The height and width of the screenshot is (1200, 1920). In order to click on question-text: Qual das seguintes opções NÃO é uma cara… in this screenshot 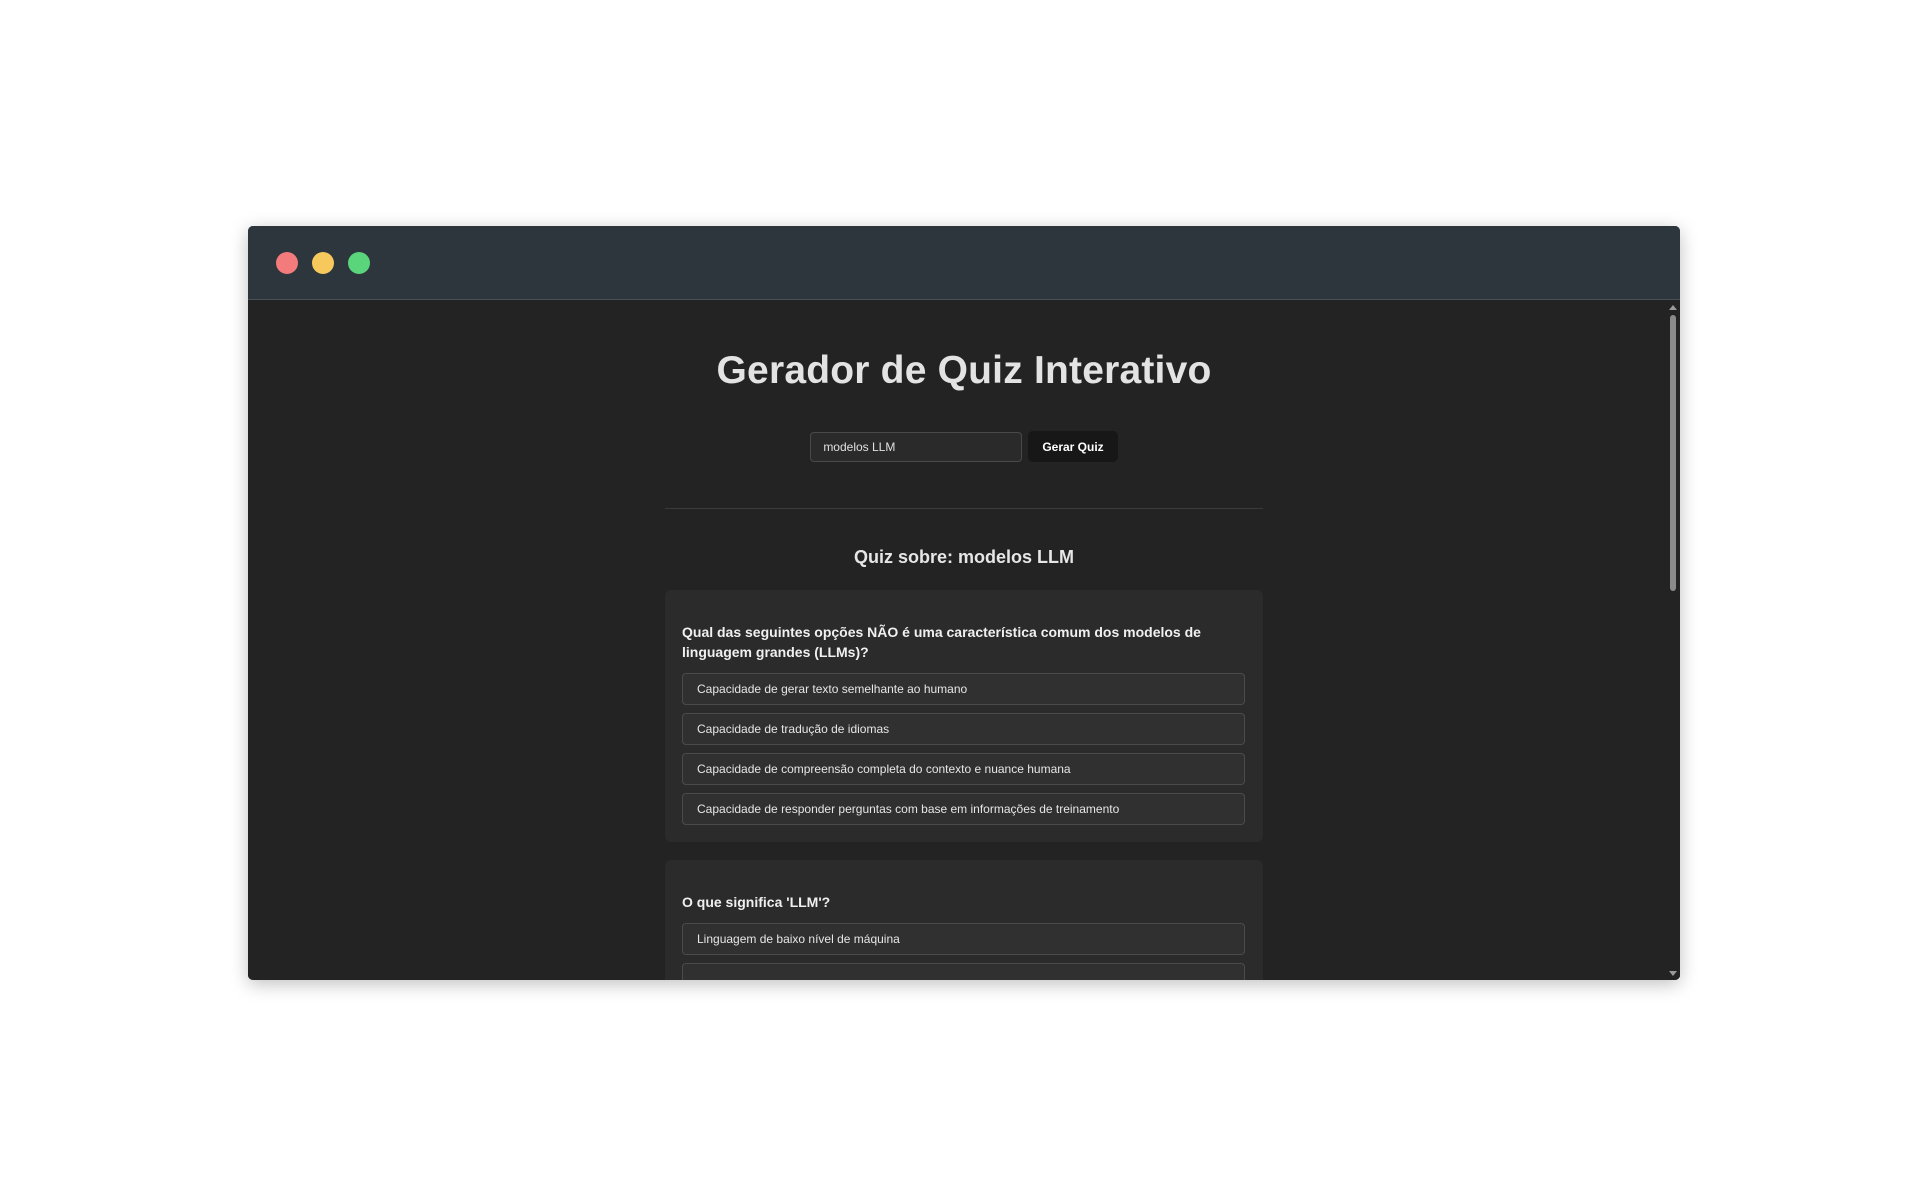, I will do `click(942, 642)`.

◆ ◆ ◆ ◆

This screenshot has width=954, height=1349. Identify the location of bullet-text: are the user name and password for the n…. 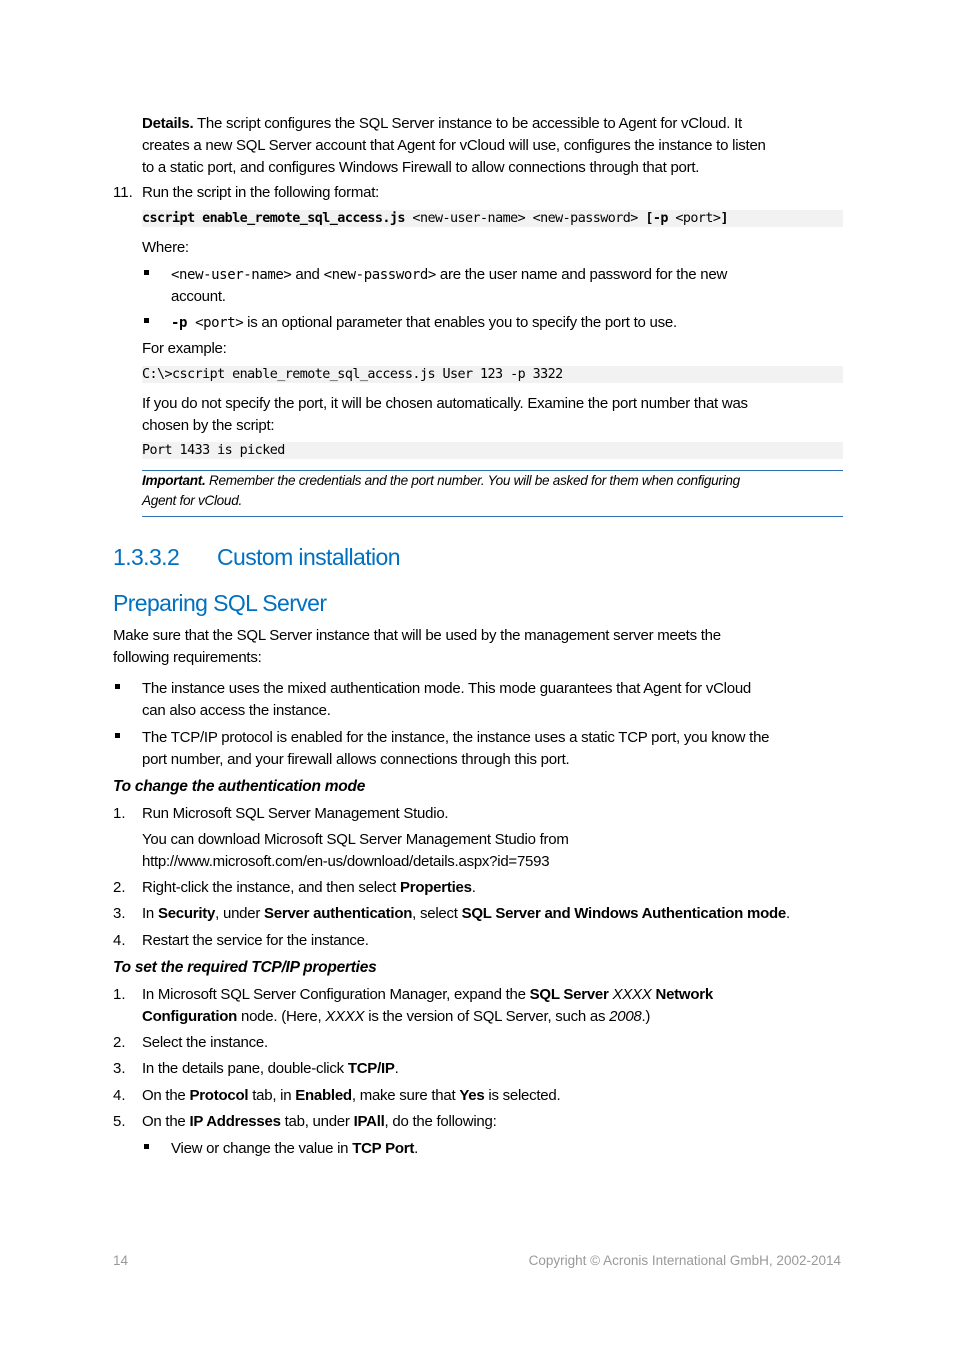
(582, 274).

◆ ◆ ◆ ◆

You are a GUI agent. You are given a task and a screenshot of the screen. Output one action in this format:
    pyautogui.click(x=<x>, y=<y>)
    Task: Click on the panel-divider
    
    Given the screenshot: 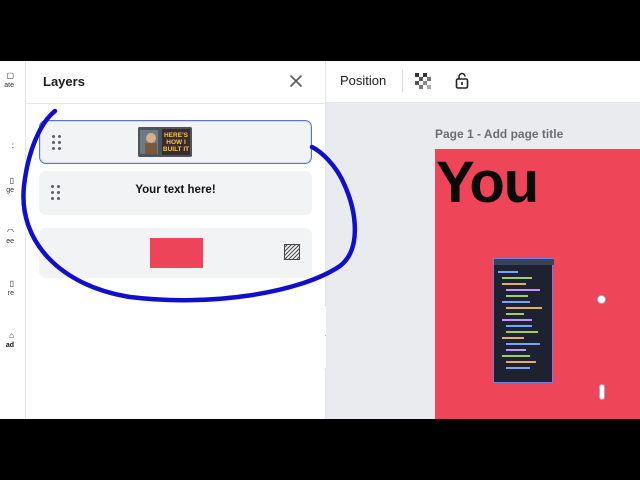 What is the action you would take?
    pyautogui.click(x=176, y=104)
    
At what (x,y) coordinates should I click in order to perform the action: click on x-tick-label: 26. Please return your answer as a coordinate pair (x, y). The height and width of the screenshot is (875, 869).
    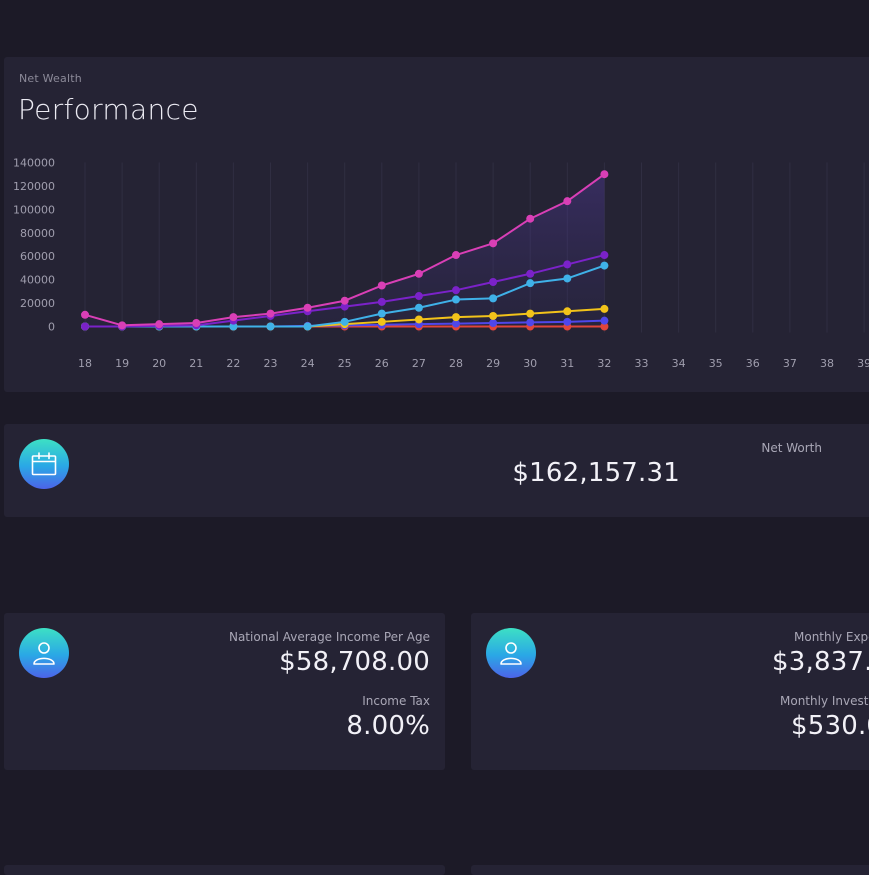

◆ ◆ ◆ ◆

Can you copy out the records word for word, starting at the line containing "This screenshot has" and ending at the line containing "(582, 274).", with both of those lines included? Leave the pictures out of your answer.

This screenshot has width=954, height=1349. Identify the location of bullet-text: are the user name and password for the n…. 
(582, 274).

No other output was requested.